Assignment: Using the records below, filter out every line that lacks "computer" and copy the rest.

-=-=-=-=-

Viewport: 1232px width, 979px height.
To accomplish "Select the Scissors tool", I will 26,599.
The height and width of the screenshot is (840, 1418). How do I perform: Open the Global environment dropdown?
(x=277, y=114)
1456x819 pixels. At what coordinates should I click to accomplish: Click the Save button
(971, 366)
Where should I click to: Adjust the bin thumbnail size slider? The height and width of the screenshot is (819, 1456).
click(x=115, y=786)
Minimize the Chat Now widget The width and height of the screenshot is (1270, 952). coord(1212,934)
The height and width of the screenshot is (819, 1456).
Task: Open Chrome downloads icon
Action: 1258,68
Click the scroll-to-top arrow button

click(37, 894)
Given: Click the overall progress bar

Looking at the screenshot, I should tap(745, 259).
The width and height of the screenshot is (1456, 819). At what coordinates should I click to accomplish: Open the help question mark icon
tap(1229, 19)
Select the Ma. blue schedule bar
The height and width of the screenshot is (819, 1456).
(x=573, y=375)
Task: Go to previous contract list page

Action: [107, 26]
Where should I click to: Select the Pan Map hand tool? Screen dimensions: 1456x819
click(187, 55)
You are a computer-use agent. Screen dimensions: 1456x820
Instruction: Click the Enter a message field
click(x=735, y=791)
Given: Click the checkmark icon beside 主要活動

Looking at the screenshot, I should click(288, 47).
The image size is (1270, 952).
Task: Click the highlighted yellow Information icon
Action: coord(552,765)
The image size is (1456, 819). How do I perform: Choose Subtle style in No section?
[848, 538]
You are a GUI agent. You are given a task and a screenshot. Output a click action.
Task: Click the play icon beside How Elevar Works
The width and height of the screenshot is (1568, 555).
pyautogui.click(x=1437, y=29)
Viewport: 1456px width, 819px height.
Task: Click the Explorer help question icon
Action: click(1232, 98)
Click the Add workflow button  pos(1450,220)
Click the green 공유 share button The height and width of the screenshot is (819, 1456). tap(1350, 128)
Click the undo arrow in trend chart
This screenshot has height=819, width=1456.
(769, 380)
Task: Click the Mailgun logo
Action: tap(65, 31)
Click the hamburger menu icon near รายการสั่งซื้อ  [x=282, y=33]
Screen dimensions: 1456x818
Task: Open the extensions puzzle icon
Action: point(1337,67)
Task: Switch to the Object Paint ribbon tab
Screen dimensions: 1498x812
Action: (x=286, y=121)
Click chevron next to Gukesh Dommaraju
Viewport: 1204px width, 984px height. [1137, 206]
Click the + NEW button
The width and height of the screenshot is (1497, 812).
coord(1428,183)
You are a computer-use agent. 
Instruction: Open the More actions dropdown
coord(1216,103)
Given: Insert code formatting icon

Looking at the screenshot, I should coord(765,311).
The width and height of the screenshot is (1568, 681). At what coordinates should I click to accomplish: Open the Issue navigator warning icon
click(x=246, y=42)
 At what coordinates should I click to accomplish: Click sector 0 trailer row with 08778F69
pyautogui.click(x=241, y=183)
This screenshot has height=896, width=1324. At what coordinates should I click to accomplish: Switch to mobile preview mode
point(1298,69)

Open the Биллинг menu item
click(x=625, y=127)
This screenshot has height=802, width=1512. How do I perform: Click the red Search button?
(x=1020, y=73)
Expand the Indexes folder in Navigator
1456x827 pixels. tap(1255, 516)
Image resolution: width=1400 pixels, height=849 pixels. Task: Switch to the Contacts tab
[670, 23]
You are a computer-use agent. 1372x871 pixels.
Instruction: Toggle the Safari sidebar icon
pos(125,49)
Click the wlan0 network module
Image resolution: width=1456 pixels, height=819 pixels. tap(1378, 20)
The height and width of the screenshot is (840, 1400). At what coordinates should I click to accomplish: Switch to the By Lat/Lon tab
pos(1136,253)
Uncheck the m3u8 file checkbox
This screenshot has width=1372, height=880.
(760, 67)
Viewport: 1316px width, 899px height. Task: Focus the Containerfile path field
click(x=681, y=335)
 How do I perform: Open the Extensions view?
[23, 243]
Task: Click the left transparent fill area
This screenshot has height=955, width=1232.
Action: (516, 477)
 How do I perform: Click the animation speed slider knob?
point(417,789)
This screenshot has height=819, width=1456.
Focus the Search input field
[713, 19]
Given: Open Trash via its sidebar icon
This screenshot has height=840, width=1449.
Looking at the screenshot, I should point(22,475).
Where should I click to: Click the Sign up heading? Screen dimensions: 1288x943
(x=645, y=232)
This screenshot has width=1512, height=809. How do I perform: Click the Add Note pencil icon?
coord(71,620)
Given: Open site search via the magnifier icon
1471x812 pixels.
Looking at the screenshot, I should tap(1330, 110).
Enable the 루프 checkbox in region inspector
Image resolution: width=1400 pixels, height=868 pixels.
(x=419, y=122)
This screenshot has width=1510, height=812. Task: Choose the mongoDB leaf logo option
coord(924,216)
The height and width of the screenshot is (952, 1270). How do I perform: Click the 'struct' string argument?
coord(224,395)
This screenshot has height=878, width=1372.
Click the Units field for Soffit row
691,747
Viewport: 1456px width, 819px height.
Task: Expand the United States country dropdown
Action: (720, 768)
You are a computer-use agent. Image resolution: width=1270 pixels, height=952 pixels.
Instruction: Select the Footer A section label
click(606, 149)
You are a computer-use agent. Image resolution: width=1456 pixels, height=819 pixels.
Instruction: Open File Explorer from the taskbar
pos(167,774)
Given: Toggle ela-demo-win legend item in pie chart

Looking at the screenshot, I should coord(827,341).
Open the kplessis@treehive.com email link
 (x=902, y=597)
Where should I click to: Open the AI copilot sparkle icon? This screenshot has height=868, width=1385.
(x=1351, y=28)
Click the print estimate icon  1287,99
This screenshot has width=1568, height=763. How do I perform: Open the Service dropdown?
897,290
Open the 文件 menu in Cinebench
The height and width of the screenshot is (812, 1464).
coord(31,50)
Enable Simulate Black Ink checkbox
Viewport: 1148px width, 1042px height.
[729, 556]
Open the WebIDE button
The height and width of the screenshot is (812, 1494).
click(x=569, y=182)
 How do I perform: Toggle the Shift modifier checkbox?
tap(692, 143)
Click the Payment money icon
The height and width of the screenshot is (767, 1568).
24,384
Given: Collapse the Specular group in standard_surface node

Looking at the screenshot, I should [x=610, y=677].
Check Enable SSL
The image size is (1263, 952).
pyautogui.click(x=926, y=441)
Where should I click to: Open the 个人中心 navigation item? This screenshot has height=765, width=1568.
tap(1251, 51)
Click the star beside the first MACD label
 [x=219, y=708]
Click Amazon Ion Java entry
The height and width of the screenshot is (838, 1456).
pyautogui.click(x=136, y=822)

-=-=-=-=-

Answer to this task:
You are a computer-use agent. Screen dimensions: 1456x820
You are a computer-use agent. 
You are a computer-use agent. 1372x871 pixels.
You are a computer-use agent. Image resolution: width=1270 pixels, height=952 pixels.
You are a computer-use agent. Image resolution: width=1456 pixels, height=819 pixels.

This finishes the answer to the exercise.